DOCUMENT SEGMENT.
+++++
Tuesday, 8 July 2014

Two for one, and there's no border

Full title: Gaza Blues: Different Stories
Authors: Etgar Keret & Samir El-Youssef
Genre: Fiction, stories
Attributes: 180 pages, paperback
Publ.: David Paul (2004)
On the scale of Zero to OneZero (i.e. borrowed from local library)

The volume is divided equally: almost the same number of pages to each author. But Samir El-Youssef features with one story, while Etgar Keret with fifteen. The number doesn't really matter, though. What matters is the symbolic nature of this ‘marriage’: an Israeli author and a Palestinian author dissolving political divisions and letting literature break loose.
Samir El-Youssef’s story, “The Day the Beast Got Thirsty,” is industriously dynamic. It describes a world full of small personal interests, some ridiculous, some innocent, some mischievous, some fairly dangerous. All of them put together make a history that comes at spectacular odds with grand narratives such as national identity, patriotism, political consciousness and so on. Big issues, however, are often on the lips of El-Youssef’s characters. Let us not forget, this is a Palestinian camp in Lebanon, where big things do happen, whether one wishes them or not: intifada, terrorists, illegal migration; things the world is afraid of, things that threaten and frighten. But they do not hijack the story. The story belongs to the small and the unimportant. Voices grow multiple and noisy, to the point where everything becomes a terrible cacophony: the cacophony of life taking care of its own business.
What’s even more interesting in El-Youssef’s story is the sense of constant competition. It happens between neighbours, between political factions, between ideas and ideals. The protagonists, intellectuals lost in the vortex of their very eventful lives, find time to behave like intellectuals, but there’s a sense that this matters less, that the physical world of daily resolutions gives them no chance; that the competition is too much for them.

Samir El-Youssef
Etgar Keret
Source (for both images): Siren
Keret’s stories are also minute universes. They are self-sufficient, well encased in their own nut shells, most of them with endings that are absolute and definitive. His topics are as various as they are surprising: a wife found stuck to the ceiling, a dog that refuses to die, the meaning of life found in a book about the meaning of life, a pipe in which things disappear (the narrator included).
+++++
(Collected data entries)
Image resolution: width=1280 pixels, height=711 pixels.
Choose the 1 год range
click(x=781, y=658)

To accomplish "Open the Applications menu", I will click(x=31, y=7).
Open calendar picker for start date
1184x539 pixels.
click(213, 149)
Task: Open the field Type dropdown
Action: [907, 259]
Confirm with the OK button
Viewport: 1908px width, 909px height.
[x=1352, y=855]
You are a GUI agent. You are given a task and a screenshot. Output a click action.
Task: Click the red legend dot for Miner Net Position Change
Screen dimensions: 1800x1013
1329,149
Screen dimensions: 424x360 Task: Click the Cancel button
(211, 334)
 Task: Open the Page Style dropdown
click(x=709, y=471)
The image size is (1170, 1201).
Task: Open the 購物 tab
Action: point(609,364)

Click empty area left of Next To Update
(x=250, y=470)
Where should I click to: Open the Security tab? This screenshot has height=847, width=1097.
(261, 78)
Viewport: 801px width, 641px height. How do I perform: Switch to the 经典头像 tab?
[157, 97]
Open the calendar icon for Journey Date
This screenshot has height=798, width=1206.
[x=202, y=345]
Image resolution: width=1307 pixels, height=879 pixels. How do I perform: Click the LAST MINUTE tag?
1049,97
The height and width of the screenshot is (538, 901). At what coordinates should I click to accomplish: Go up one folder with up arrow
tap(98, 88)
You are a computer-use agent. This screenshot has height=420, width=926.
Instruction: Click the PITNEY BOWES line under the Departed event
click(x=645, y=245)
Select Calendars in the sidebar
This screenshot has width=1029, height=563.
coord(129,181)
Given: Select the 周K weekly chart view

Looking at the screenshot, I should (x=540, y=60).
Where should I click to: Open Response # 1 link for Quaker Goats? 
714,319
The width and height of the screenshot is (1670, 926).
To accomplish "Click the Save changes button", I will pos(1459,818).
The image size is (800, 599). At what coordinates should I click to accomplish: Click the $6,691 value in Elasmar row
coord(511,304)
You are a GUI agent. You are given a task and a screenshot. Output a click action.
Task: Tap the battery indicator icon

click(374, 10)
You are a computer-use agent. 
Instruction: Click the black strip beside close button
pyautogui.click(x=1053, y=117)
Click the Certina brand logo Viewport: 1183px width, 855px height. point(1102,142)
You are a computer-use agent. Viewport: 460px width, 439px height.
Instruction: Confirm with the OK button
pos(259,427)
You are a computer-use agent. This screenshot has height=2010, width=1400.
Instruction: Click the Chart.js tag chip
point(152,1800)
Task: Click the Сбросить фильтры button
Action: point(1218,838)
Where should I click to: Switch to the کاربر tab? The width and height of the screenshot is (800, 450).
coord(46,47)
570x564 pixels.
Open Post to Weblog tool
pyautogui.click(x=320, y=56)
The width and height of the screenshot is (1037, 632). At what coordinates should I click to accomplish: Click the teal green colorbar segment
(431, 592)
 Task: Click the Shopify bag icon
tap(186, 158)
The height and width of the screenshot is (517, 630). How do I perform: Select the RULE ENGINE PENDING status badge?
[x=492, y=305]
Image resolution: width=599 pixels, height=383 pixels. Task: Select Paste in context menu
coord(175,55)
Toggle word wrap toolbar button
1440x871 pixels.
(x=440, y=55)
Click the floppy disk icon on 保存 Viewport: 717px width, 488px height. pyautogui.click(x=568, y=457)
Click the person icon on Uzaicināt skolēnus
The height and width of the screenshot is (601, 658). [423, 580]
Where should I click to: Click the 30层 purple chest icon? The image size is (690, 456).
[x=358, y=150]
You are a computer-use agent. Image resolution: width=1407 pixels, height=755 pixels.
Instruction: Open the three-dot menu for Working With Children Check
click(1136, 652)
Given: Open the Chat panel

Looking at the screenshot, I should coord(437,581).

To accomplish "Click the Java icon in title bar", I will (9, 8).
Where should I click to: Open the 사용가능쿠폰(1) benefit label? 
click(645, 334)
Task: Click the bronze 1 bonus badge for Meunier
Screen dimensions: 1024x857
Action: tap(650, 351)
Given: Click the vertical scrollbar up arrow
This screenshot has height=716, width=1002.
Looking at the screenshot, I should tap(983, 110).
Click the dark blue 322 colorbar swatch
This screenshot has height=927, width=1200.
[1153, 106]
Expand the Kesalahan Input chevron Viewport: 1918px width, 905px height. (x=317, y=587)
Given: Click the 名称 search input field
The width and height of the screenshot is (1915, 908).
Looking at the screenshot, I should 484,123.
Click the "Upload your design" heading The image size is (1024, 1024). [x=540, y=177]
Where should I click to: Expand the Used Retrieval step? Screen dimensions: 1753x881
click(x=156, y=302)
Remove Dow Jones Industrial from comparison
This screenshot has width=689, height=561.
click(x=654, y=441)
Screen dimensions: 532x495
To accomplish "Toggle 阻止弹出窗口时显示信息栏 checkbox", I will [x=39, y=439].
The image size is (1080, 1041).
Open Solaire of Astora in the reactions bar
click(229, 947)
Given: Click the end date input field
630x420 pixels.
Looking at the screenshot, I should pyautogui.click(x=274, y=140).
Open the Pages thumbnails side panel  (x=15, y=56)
+++++
ACTIVITY A.
From the review of Gaza Blues, transcribe the passage that begins with the words containing "What’s even more" and ends with "much for them.".
ACTIVITY B.
Finish the next part of the Gaza Blues review, picking up after its final sentence.

WRITTEN ANSWER A.
What’s even more interesting in El-Youssef’s story is the sense of constant competition. It happens between neighbours, between political factions, between ideas and ideals. The protagonists, intellectuals lost in the vortex of their very eventful lives, find time to behave like intellectuals, but there’s a sense that this matters less, that the physical world of daily resolutions gives them no chance; that the competition is too much for them.

WRITTEN ANSWER B.
From the point of view of Keret’s fine narrative prestidigitation, the story that stands out is in fact a cycle of three stories: “Shoshi,” “Shosi 2” and “Shoshi 3” (ironic even in the way they are titled). One finds in these stories a character who intrudes in the life of the author himself, trying to destabilize the very story in which he makes his appearance. The author, however, takes revenge by leaving the character’s last sentence unfinished. Very clever!
From the point of view of Keret’s tongue-in-cheekness (which is apparent throughout), the special one is “Surprise Egg.” A woman who had died in a terrorist attack is found to have been so full of tumors, she would have died anyway within weeks. Her death, however, poses a double problem: on the one hand it’s the conscience of the husband (who will blame himself: “If only I’d driven her. She’d still be alive now, sitting here in the kitchen with me.”), and on the other the conscience of the country (which needs martyrs in order to justify revenge). The dramatic accent of the story is in this dilemma. The only person who knows about the tumors (the doctor who had performed the autopsy), chooses to ease his own conscience. He takes a cowardly middle ground, which leaves the husband crying and the country glorious, the way they were in the first place:
“What is cancer, he thought to himself, if not a terrorist attack from above? What is it that God is doing if not terrorising us in protest against… something?”
In general, though, Keret’s stories stand out for their quirky twists, for the intrusion of fantasy in a reality that’s constantly destabilized. If El-Youssef’s story (whose realism is, up to a certain point, the dominant force) challenges the grand narrative of history, Keret’s stories challenge the very grounds of reality. And for this reason, they both deserve to be part of the same volume, as they are.